Разговоры с этнографами - стр. 10
В. Т.: Это были сотни бубнов?
Л. П.: Нет, пожалуй, не сотни. Но десятки.
В. Т.: А число шаманов было каково?
Л. П.: У меня есть статистика только по тувинским шаманам. По алтайским я не знаю, но было их очень много, полагаю, что не меньше, чем у тувинцев. Даже в одном сеоке, в одном роде, было по нескольку шаманов. Опять-таки, ведь были и родовитые, сильные шаманы, и подшаманивающие, халтурщики.
В. Т.: Существовали еще и помощники?
Л. П.: Нет, у алтайских шаманов особых помощников не было. Большинство алтайских шаманов были сосланы. Но вот что любопытно. Я встретил вернувшегося из ссылки хакасского шамана, проведшего 10 лет в лагерях на севере. Беседа происходила в 1946 г. И я хотел порасспрашивать его о Хакасии. Он меня как черт ладана боялся, хотя я пришел к нему с хакасами. Он прятался, убегал, уплывал куда-то на лодке на ночь. Но все-таки однажды я его застал. Он не успел никуда убежать, и пришлось ему со мной беседовать. Я его уговаривал: «Это необходимо для истории, ведь ничего же не записано. Вот ребята, они этого не знают. А на Алтае все это существует. Хочешь, я тебе алтайскую покажу…» И запел голосом шамана с приговором. Он начинает прислушиваться. Я продолжаю, веду рассказ одновременно. «От, от, пожалуй, так же. А это не так». И наконец, начинает сам втягиваться в это дело. Все кончилось тем, что я целых два дня с ним работал и напечатал потом в сборнике МАЭ статью «Уникальный предмет шаманского культа», именно по материалам человека, отсидевшего 10 лет и не растерявшего ничего. Все помнил. Так что шаманы многое пережили. Если будет немецкое издание моей книги, то я хочу сделать небольшое предисловие, в котором скажу, что считать шаманов убежденными врагами советской власти нет никаких оснований, они ведь даже часто не понимали, что есть советская власть. Естественно, видя все, что творится вокруг – а именно физическое уничтожение шаманов – они восприняли это как враждебный акт. Любой образованный человек воспринимался ими поэтому как враг. Но шаманы не обладали ни организационными способностями, ни возможностями объединиться – следовательно, не могли принести никакого особого ущерба.

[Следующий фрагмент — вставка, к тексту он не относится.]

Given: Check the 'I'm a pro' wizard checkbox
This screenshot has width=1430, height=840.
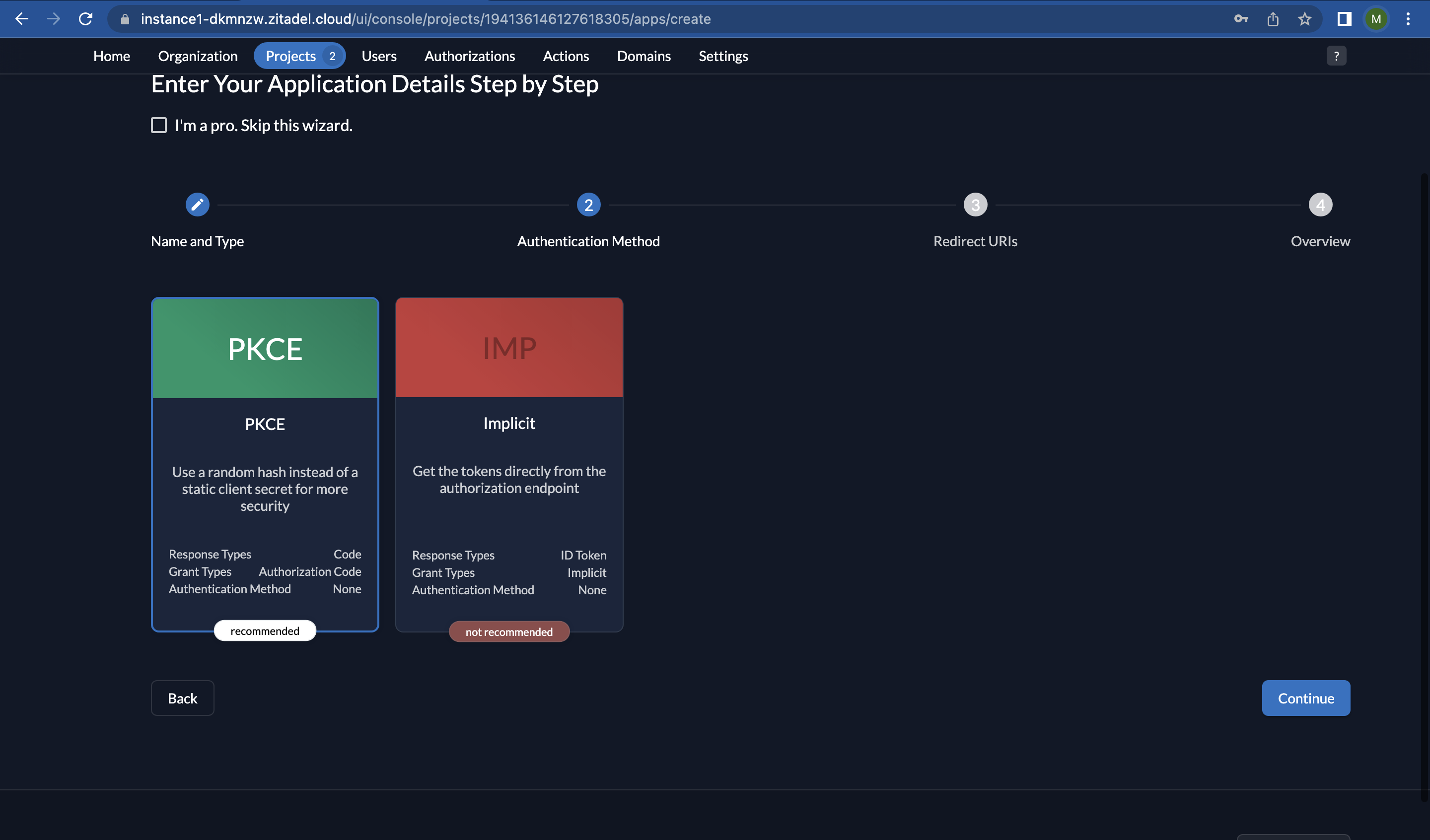Looking at the screenshot, I should click(159, 125).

В. Т.: Но вернемся к послевоенным временам.
Л. П.: После войны я опять начал интенсивно ездить на Алтай и в Туву, особенно в Туву. Поездки в Туву заняли у меня 11 лет жизни. Я выпустил три тома материалов тувинской экспедиции, а четвертый так и не успел издать. И конечно же, продолжал ездить на Алтай. В эти годы я очень расширил свой кругозор изучением зарубежных материалов по шаманизму.
В. Т.: А зарубежные классики и корифеи насколько были известны? Скажем, тот же Франц Боас, Малиновский… Другими словами, была ли наша этнография изолирована от своего остального мира?

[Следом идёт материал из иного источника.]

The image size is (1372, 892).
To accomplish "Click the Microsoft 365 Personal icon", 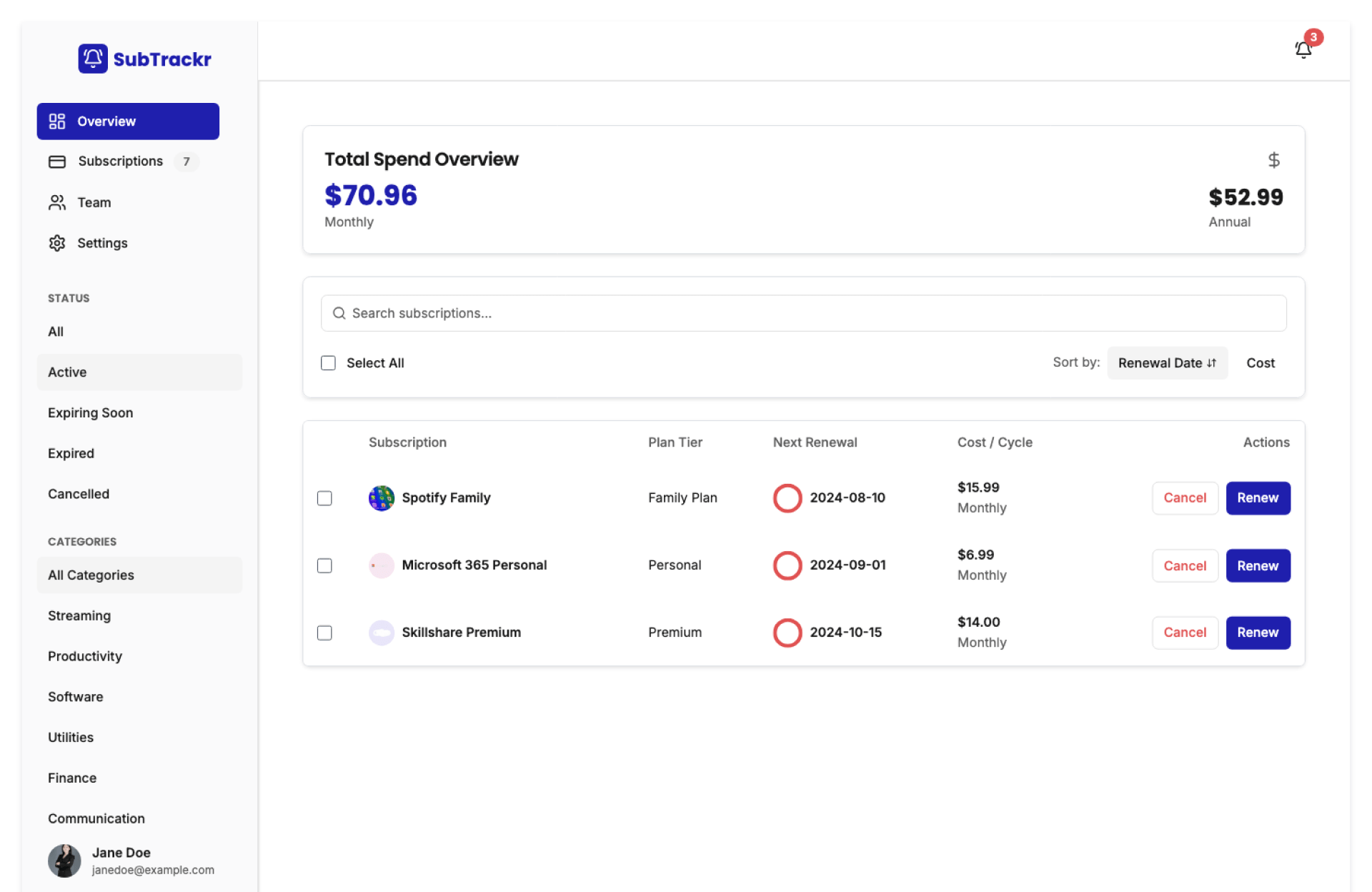I will 381,565.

Л. П.: Нет, что вы. Этим много занимался Штернберг, он очень хорошо излагал основные зарубежные теории. Есть его известная работа «Современная этнология. Новейшие успехи, научные течения и методы» (Этнография. 1926. № 1–2. С. 15–43), в которой он рассматривает и Фрейда, и Малиновского, и Гребнера, и пастора Шмидта, так называемую культурно-историческую школу и т. д. Фрезер был очень интересен, Леви-Брюль… Этим интересовались и занимались. Я тоже различными зарубежными школами занимался, но в порядке семинарских занятий. Я вел в институте теоретический семинар, который был очень интересным. Часто выступали на нем Н. А. Бутинов, мой обычный оппонент, Д. А. Ольдерогге, В. Р. Кабо, А. М. Решетов, А. И. Собченко, Соня Маретина, которую я принимал в аспирантуру… Мы даже издавали работы нашего семинара.